With 11 ceremonial shovels of dirt, the face of homelessness in Middletown started to be unearthed Thursday morning.

A ground-breaking was held outside a vacant building where Hope House Mission men’s emergency shelter and permanent supportive housing apartments will be operational by the end of 2019, House House executives announced.

“It’s an extremely important day for the Middletown community and the people we serve,” said Carla Messer, Hope House board chairwoman.

The new Hope House will offer 50 beds, 10 more than it has at its current facility on South Main Street. There also will be 30 one-bedroom apartments, administrative and counseling offices, a chapel, recreation room, dining room and health provider rooms for visiting nurses and doctors.

By December 2019, the homeless shelter operations will move from 34 S. Main St. — a 150-year-old building — to the new facility at 1001 Grove St. Messer said the shelter space on Main Street has been “woefully short” for many years.

“We are out of space,” she said. “The building is in disrepair. It doesn’t meet our needs.”

The estimated cost of the new homeless shelter is $11.2 million, and executives said $9 million has been secured though state grants and donations.

Messer said he understands not everyone wants a homeless shelter in their community.

“We’re used to ‘not-in-my-backyard’ type of sentiments,” Messer said after the ground-breaking. “The truth is the homeless are already here. The best thing we can do as a community is to look for ways to serve the population that we have so that we all can thrive. So everyone has a chance to be successful. We are not looking to draw more homeless into the community, but we want to serve those who live here and call Middletown home.”

One of those people is Robert Dawson, 49, who moved into Hope House in November 2017 after losing his job and his home was foreclosed. He’s impressed by the plans for the new facility.

“It will be very good for everybody,” Dawson said.

Tim Williams, executive director of operations at Hope House, said the building on Grove Street represents “a lot of years of dreaming, praying, planning and setting a vision” for the new development.

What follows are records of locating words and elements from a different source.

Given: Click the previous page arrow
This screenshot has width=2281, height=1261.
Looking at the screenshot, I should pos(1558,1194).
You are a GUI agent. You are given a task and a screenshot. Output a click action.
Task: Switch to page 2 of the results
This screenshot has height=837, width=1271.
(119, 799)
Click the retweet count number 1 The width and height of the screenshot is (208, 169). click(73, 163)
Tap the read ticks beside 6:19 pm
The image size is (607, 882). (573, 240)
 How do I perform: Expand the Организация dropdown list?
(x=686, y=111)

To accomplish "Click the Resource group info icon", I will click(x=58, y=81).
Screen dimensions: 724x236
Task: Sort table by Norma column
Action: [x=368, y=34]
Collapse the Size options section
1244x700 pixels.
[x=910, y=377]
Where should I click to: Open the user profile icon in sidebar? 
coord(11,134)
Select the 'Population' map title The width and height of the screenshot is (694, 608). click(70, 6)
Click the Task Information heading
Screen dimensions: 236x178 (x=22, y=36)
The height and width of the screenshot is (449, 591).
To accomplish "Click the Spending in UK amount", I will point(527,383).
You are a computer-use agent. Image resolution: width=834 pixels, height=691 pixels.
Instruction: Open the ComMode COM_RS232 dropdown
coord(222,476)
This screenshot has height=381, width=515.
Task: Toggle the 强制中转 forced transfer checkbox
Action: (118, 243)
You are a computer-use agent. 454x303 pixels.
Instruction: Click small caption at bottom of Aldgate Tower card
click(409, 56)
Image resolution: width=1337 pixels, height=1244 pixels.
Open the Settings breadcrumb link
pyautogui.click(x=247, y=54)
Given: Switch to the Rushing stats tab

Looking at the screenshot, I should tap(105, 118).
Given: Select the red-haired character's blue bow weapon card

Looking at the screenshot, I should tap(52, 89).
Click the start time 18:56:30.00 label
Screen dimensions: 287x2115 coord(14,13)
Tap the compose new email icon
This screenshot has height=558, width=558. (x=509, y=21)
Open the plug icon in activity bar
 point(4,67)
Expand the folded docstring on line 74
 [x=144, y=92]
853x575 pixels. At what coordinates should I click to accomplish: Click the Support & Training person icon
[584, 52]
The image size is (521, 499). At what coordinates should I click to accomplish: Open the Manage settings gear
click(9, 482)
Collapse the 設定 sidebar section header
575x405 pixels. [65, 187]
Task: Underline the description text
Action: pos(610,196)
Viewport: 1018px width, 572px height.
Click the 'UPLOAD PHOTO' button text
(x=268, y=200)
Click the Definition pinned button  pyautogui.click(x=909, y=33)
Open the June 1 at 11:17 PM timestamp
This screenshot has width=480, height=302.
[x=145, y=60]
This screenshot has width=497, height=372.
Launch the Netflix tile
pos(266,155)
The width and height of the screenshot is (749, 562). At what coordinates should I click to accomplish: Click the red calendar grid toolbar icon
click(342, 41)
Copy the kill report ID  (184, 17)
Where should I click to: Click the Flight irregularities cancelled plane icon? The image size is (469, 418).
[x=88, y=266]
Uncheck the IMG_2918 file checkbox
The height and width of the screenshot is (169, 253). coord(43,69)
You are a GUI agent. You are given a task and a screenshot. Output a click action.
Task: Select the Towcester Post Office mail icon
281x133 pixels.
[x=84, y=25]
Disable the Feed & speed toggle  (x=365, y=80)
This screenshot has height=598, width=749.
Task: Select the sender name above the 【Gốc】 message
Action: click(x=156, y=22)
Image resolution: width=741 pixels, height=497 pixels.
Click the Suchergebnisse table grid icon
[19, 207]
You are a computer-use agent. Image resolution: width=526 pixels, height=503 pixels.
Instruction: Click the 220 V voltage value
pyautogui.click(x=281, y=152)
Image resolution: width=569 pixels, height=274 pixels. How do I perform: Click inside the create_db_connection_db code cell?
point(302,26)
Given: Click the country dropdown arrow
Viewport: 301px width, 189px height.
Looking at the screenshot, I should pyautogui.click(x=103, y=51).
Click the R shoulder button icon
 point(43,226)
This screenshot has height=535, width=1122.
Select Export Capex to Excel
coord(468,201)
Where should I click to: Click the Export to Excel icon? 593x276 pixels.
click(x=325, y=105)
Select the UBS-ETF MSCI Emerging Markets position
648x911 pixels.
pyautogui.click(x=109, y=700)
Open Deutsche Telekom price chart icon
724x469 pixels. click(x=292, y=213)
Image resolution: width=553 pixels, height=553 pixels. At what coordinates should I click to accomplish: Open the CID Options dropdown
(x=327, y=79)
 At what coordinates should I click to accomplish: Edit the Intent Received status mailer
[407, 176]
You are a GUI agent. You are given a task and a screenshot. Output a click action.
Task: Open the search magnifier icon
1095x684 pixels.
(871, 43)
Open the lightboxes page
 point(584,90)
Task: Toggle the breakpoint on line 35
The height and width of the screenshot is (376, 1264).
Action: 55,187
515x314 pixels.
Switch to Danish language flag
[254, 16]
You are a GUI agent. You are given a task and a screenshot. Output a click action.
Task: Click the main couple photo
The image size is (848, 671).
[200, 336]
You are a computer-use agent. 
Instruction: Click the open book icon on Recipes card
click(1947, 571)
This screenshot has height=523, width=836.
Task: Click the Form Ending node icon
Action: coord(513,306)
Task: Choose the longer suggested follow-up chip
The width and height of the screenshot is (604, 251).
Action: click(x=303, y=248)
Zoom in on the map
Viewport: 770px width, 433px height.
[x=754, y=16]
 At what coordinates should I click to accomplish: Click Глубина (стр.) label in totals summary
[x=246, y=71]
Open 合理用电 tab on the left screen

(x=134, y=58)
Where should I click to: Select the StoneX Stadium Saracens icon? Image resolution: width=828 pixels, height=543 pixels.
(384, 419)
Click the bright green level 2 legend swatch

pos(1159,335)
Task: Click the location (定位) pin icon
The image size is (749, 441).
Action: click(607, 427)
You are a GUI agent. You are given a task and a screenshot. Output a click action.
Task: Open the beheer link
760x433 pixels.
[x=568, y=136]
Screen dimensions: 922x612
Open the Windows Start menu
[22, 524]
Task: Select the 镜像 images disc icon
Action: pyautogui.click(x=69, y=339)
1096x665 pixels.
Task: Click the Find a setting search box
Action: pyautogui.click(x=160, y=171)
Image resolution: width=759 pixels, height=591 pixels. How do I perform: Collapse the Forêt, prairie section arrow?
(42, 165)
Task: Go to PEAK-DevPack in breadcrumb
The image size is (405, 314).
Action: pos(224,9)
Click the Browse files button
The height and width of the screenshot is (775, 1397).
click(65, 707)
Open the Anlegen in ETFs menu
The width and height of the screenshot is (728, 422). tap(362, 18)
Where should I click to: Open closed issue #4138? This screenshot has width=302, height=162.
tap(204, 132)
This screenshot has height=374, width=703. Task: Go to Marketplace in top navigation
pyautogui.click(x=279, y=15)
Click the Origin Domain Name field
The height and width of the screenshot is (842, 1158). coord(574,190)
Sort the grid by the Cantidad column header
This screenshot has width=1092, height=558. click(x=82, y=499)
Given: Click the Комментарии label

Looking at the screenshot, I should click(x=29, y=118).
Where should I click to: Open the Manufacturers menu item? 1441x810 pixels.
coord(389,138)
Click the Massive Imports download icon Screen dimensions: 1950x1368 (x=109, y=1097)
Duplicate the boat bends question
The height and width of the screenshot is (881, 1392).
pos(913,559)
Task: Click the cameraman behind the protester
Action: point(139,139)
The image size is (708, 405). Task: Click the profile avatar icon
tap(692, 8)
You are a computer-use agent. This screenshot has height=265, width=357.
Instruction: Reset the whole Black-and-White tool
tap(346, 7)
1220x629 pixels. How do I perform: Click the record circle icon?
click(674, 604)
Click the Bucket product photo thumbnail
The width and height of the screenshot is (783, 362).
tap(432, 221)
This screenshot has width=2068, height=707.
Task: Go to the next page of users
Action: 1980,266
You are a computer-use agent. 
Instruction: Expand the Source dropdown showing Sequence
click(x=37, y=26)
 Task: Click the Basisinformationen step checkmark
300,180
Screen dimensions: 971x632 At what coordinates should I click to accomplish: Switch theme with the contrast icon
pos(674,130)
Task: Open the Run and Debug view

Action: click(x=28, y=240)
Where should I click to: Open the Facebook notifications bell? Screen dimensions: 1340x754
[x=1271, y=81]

“It represents hope for future residents and for this community,” he said.

State Sen. Bill Coley said any society is judged by its “most vulnerable citizens,” including the homeless.

“Some people who will be residents here may have stumbled in their lives,” he said. “But this facility will help them get back on track.”

Middletown Mayor Larry Mulligan, a former member of the Hope House board, called the new building part of “God’s plan” and a culmination of many years of effort. Mulligan said he expects the services offered at the center to “really transform lives and do some great things in Middletown.”